Kann kultiviertes Fleisch die Fleischbranche nachhaltig verändern? Prof. Dr. Nick Lin-Hi von der Universität Vechta schätzt: Ja, kultiviertes Fleisch werde konventionelles langfristig zu einem guten Teil ersetzen. Dieser Meinung ist auch Dr. Claus Deblitz vom Johann Heinrich von Thünen-Institut. Auch er betont, dass es eine langfristige Vision ist: „Ich glaube nicht, dass es so schnell und disruptiv passiert, wie manche prognostizieren.“ Die Experten sind sich außerdem einig, dass letztendlich vor allem der Preis entscheidet, ob sich das Fleisch aus dem Labor auf dem Markt durchsetzt und weniger ethische Fragen.
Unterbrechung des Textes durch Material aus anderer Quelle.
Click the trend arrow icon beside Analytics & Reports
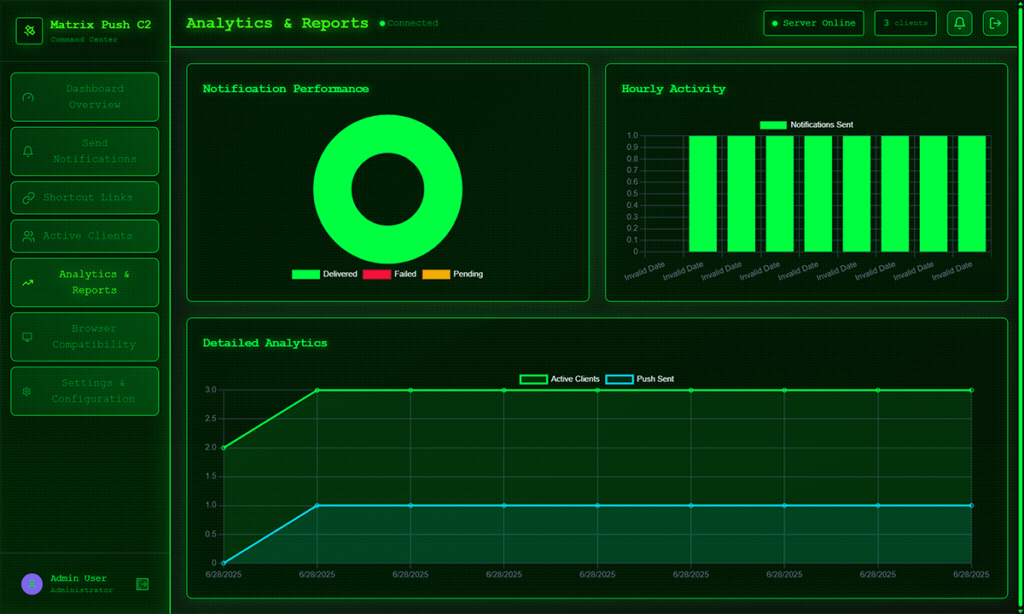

Ob Cultured Meat gesundheitliche Vorteile gegenüber konventionellem Fleisch hat, kann noch nicht festgestellt werden. Denn bisher ist das Fleisch aus dem Labor nicht zugelassen, sodass diese Aspekte noch nicht untersucht werden können. „Erst wenn Menschen in großem Umfang Fleisch aus dem Labor verzehren, können langjährige Beobachtungsstudien zu den gesundheitlichen Auswirkungen durchgeführt werden“, erklärt Prof. Dr. Christina Holzapfel vom Institut für Ernährungsmedizin der TU München. Die Ernährungswissenschaftlerin betont aber: Egal ob kultiviertes oder konventionelles Fleisch, unser Fleischkonsum ist zu hoch.
Dr. Florian Fiebelkorn von der Universität Osnabrück erklärt im Interview, dass Bürger*innen in Deutschland Fleisch aus dem Labor offen gegenüberstehen: 58 Prozent der befragten Personen würden einen Burger aus kultiviertem Fleisch probieren. Vor allem Ekel und die Angst vor neuen Lebensmitteln ließen andere Menschen zögern. „Kultiviertes Fleisch ist ein komplett neu kreiertes Lebensmittel und kommt nicht wie Insekten oder Sushi aus einem anderen Kulturkreis. Das macht vielen Menschen einfach Angst, weil sie nicht einschätzen können, wie es hergestellt wird, was es mit ihnen macht oder ob es nachhaltig ist“, erklärt Fiebelkorn. Maßgeblich für den Erfolg von Cultured Meat werden nach Fiebelkorns Einschätzung sowohl Verpackung als auch Vermarktung der Produkte sein.